Hoy los jóvenes no están contra la Iglesia, sencillamente no la conocen, no saben nada sobre ella. Así lo manifestó el sacerdote francés Éric Jacquinet, nuevo responsable de la sección "Jóvenes" del Consejo Pontificio para los Laicos, que será una de las personas clave en la organización de la próxima Jornada Mundial de la Juventud de Madrid.
Jacquinet explica, en una entrevista al diario vaticano L'Osservatore Romano publicada en la edición de hoy, que este alejamiento de los jóvenes se debe a la "incapacidad de la familia para transmitir la fe".
El sacerdote pertenece a la comunidad del Emmanuel, y ha desarrollado una intensa pastoral con jóvenes alejados en la archidiócesis de Lyon. "En la parroquia de Vénissieux, el 65% de los jóvenes era hijo de padres separados, y los cristianos una minoría en medio de los inmigrantes.
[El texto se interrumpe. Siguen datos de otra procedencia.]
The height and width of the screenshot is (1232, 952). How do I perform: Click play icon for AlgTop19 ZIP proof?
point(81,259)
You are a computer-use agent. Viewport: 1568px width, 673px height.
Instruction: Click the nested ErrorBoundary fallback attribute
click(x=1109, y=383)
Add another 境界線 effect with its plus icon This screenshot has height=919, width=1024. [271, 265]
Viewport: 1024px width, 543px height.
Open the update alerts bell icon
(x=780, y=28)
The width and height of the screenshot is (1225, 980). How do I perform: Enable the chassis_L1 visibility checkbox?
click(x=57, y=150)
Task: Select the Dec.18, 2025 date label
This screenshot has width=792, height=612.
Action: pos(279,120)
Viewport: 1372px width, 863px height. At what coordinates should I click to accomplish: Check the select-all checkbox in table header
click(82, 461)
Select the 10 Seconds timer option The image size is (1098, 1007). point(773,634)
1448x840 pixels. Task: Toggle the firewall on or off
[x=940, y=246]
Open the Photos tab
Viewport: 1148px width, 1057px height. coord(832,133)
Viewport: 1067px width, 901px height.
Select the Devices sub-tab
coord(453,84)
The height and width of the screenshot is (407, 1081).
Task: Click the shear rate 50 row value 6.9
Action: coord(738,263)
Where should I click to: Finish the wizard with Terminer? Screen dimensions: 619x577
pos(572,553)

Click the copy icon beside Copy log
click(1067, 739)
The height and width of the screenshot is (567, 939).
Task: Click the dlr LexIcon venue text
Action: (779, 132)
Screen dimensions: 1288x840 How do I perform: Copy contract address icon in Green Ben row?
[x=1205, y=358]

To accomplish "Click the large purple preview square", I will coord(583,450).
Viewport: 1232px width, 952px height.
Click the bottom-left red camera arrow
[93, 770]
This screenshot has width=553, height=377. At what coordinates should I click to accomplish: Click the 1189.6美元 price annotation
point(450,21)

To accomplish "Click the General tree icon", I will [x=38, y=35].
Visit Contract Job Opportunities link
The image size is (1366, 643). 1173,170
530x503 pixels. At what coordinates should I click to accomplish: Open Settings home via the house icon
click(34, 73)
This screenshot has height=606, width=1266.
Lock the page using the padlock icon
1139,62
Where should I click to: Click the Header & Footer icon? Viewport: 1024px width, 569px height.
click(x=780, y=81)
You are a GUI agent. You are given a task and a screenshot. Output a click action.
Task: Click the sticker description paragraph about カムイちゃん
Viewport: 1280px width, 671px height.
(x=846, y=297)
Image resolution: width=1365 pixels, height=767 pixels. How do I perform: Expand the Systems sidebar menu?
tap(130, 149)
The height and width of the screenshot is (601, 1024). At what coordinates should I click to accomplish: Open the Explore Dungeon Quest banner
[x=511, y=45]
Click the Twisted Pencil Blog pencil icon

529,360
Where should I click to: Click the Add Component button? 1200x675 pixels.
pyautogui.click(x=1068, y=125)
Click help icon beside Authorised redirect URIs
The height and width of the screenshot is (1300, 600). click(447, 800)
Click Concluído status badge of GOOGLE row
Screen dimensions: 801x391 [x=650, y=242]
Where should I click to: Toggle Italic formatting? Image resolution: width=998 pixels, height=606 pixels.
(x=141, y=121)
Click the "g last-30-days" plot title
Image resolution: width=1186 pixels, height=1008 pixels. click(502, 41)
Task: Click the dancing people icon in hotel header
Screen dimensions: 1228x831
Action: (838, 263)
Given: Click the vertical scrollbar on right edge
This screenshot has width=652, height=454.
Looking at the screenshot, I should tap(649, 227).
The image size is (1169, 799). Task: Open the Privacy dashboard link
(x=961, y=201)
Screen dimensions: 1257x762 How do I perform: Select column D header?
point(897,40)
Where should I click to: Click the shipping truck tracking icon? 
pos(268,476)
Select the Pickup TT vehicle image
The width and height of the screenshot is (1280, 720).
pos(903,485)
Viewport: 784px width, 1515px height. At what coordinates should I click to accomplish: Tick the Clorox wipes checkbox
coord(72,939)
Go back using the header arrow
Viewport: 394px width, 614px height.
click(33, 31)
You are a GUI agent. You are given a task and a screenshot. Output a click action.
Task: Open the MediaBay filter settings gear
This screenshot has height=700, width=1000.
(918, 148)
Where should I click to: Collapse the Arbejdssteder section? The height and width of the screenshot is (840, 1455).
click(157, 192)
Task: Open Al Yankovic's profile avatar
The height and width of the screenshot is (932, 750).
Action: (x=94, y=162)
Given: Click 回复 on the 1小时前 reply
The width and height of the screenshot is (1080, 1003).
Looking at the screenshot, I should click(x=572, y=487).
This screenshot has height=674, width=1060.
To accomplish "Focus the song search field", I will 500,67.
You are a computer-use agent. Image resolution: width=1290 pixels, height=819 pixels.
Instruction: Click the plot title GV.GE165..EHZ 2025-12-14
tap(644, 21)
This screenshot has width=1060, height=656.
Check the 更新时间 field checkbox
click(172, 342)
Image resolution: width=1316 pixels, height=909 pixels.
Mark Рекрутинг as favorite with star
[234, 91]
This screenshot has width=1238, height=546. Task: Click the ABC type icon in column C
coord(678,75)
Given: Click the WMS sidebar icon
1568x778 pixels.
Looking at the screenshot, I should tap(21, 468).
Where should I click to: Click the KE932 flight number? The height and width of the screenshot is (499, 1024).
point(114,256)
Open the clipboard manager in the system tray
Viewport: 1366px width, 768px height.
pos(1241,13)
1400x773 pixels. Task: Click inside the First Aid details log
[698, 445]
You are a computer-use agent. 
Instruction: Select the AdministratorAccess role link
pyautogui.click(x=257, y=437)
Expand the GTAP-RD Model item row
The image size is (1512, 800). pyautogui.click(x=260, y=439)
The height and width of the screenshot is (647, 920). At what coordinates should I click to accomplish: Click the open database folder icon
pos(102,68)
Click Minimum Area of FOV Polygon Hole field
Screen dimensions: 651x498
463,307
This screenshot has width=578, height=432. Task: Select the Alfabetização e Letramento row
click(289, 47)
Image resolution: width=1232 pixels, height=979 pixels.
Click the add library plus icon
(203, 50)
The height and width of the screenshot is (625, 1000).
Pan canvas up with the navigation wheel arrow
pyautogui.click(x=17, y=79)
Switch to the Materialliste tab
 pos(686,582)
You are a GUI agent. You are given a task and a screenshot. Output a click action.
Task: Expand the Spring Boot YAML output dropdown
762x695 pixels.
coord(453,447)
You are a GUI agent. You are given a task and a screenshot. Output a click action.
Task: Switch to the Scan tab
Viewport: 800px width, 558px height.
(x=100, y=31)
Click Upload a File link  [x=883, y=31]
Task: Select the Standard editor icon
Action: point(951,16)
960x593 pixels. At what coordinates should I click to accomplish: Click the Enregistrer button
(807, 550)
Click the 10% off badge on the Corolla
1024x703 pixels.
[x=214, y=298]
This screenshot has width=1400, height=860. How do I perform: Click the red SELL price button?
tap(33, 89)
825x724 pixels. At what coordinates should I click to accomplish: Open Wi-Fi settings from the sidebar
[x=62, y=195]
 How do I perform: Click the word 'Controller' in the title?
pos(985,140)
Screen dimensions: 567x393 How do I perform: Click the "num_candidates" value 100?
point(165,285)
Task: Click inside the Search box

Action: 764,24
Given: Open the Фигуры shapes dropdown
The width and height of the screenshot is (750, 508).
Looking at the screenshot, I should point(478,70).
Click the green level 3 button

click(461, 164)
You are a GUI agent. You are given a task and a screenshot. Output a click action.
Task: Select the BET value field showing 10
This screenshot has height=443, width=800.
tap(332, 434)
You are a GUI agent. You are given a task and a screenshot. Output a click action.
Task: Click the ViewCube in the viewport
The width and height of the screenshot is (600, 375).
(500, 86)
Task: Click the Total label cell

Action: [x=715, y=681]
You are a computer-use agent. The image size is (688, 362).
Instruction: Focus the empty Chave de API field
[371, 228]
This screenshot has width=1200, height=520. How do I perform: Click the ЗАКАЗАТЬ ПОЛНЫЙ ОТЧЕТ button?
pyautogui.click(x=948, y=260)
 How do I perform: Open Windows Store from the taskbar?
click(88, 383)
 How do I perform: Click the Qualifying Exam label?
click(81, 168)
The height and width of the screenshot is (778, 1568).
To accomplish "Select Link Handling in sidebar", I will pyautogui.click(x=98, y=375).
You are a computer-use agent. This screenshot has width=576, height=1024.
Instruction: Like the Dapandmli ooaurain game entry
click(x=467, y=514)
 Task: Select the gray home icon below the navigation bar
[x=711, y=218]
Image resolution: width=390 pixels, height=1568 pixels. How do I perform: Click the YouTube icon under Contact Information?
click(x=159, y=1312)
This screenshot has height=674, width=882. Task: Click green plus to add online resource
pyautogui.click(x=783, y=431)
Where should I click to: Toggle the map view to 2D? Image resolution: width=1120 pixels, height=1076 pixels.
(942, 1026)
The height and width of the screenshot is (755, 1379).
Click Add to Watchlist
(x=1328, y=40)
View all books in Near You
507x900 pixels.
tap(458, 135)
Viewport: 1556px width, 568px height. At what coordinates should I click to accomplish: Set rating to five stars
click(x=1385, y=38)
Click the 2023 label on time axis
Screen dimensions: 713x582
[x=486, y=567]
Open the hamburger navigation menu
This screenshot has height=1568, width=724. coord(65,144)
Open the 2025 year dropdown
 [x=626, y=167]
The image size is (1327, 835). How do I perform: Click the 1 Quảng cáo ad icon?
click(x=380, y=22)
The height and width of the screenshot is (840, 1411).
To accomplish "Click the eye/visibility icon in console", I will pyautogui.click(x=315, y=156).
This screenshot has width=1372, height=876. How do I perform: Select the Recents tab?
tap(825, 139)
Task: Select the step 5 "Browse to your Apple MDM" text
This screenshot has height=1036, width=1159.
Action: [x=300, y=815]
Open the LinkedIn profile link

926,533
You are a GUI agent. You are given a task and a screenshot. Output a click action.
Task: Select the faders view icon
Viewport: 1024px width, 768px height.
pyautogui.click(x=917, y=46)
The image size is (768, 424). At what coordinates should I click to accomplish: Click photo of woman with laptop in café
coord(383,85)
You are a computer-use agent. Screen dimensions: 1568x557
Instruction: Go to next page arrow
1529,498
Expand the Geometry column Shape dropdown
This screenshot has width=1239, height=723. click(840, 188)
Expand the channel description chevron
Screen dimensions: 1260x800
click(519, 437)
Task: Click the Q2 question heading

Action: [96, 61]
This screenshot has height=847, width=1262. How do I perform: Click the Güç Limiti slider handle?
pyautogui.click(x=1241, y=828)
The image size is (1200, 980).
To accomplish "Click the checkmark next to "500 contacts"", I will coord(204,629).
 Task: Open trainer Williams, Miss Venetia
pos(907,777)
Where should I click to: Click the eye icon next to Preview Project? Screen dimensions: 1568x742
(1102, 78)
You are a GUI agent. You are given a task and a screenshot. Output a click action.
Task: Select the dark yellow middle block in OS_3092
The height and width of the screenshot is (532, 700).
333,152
Tuvimos que evangelizar puerta a puerta", explicó.
Entre los jóvenes actualmente "existe más que una necesidad de espiritualidad, un deseo afectivo fuerte, el cual genera una cierta confusión con la experiencia espiritual. Pero esto no basta para construir personas adultas en la fe", explicó.
Jacquinet finalmente explicó que es necesario potenciar la pastoral juvenil en todo el mundo. "Se necesitan lugares de reflexión para una generación cada vez más frágil... El problema está en la raíz, en ese vacío que los jóvenes necesitan llenar y que para colmarlo debemos dar respuestas concretas".